═══ Given records ═══

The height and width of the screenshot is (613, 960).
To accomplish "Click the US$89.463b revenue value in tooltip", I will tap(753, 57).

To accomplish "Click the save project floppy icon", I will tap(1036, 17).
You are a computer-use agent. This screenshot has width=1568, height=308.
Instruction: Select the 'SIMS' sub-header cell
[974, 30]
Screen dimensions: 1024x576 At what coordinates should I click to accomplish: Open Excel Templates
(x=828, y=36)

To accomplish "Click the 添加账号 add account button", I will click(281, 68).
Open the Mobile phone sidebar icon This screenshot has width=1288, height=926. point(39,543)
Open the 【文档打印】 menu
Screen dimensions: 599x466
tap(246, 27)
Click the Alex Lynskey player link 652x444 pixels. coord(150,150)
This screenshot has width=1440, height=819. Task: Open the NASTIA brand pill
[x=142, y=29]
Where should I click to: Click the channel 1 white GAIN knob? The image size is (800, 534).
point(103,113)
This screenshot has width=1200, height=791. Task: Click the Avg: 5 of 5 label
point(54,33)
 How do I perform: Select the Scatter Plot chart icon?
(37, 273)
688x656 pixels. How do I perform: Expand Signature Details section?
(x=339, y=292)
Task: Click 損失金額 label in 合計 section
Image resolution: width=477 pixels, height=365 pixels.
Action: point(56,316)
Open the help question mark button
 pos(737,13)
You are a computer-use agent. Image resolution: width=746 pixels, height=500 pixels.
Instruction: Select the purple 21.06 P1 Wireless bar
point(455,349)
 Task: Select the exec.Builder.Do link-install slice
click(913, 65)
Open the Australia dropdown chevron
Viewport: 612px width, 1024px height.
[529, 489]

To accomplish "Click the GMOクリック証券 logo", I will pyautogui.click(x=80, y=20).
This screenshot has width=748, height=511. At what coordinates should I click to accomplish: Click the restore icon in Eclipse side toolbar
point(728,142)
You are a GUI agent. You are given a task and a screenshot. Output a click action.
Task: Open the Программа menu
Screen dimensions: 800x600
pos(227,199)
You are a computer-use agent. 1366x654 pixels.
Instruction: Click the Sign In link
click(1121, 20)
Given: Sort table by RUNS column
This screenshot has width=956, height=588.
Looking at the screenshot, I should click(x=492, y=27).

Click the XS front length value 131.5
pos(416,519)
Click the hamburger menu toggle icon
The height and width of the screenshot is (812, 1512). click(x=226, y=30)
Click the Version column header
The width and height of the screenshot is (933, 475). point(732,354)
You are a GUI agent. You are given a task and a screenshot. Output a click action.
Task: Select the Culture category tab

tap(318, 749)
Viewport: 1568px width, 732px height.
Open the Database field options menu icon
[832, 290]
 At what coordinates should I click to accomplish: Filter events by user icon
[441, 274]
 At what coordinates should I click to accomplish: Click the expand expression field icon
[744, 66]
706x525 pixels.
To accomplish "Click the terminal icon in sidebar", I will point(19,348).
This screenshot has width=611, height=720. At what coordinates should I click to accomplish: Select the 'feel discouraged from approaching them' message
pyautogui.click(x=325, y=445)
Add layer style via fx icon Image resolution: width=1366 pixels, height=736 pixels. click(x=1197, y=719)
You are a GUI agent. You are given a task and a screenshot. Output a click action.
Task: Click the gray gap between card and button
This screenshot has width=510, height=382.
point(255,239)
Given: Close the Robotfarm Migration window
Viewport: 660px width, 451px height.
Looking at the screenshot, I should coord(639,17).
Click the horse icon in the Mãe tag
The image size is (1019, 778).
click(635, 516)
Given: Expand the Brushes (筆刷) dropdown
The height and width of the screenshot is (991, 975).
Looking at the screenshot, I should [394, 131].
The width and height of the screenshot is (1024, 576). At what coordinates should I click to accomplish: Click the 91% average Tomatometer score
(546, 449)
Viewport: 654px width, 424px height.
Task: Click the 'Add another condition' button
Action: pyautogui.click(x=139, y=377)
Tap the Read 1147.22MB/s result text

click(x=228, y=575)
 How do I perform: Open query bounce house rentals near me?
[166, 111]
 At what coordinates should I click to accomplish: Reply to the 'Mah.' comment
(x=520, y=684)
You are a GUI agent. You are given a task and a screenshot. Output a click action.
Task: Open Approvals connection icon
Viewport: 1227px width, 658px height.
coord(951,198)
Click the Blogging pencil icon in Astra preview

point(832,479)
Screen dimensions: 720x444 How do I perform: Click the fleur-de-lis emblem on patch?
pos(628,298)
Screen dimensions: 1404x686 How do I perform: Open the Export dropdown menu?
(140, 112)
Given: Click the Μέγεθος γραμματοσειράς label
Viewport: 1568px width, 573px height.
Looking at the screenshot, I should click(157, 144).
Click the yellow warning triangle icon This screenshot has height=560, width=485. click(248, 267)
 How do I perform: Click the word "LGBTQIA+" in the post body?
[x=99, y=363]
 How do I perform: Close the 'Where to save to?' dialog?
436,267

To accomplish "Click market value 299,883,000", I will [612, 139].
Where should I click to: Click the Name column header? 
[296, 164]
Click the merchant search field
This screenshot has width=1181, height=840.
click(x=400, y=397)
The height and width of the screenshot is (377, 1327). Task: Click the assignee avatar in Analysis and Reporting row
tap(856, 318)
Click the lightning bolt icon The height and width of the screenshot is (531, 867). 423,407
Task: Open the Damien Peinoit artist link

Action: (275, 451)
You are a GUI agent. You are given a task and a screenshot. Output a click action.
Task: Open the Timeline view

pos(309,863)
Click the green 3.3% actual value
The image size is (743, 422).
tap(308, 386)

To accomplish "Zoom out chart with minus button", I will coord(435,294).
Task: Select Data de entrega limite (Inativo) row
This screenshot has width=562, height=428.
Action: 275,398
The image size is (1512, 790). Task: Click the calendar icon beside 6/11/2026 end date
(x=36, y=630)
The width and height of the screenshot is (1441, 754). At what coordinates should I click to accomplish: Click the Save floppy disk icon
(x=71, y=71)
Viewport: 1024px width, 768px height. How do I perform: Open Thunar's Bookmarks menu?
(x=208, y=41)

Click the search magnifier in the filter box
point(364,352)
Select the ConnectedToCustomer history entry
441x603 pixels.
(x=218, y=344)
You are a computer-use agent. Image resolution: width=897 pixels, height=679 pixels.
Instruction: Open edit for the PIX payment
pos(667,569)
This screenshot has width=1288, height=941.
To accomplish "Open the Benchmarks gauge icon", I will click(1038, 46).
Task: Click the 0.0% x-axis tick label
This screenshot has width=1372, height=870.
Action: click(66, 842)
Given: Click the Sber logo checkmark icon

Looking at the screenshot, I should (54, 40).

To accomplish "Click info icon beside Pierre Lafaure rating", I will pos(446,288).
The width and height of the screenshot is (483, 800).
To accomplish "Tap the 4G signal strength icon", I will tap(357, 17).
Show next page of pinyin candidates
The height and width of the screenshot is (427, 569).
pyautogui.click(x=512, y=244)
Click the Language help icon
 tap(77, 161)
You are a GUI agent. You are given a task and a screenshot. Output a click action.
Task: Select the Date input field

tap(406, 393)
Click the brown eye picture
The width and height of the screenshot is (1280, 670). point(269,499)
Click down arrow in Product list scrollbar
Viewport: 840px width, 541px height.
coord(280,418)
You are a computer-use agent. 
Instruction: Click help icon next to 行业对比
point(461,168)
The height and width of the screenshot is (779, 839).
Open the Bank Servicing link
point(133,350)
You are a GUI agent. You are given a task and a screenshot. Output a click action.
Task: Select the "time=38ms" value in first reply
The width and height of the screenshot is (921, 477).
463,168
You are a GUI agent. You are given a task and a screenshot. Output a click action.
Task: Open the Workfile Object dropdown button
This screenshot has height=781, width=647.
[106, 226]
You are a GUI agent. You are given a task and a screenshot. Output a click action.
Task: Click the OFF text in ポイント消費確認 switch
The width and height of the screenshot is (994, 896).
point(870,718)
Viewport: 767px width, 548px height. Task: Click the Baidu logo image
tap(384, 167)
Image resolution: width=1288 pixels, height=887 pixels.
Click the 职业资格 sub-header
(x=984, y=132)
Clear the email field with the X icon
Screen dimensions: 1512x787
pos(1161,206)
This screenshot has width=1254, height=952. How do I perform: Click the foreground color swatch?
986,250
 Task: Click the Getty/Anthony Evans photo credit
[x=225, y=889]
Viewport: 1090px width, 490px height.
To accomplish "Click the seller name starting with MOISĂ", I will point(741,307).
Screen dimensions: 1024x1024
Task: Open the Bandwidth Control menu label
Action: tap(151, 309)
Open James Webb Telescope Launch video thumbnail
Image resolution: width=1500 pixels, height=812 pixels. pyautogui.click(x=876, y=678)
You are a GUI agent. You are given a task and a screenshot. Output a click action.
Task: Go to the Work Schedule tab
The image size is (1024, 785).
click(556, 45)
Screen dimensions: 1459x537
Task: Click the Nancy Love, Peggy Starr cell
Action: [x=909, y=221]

═══

## Try it
Each line above that has the word "sidebar" should be copied.

## Answer to this task
Open the Mobile phone sidebar icon This screenshot has width=1288, height=926. point(39,543)
To accomplish "Click the terminal icon in sidebar", I will point(19,348).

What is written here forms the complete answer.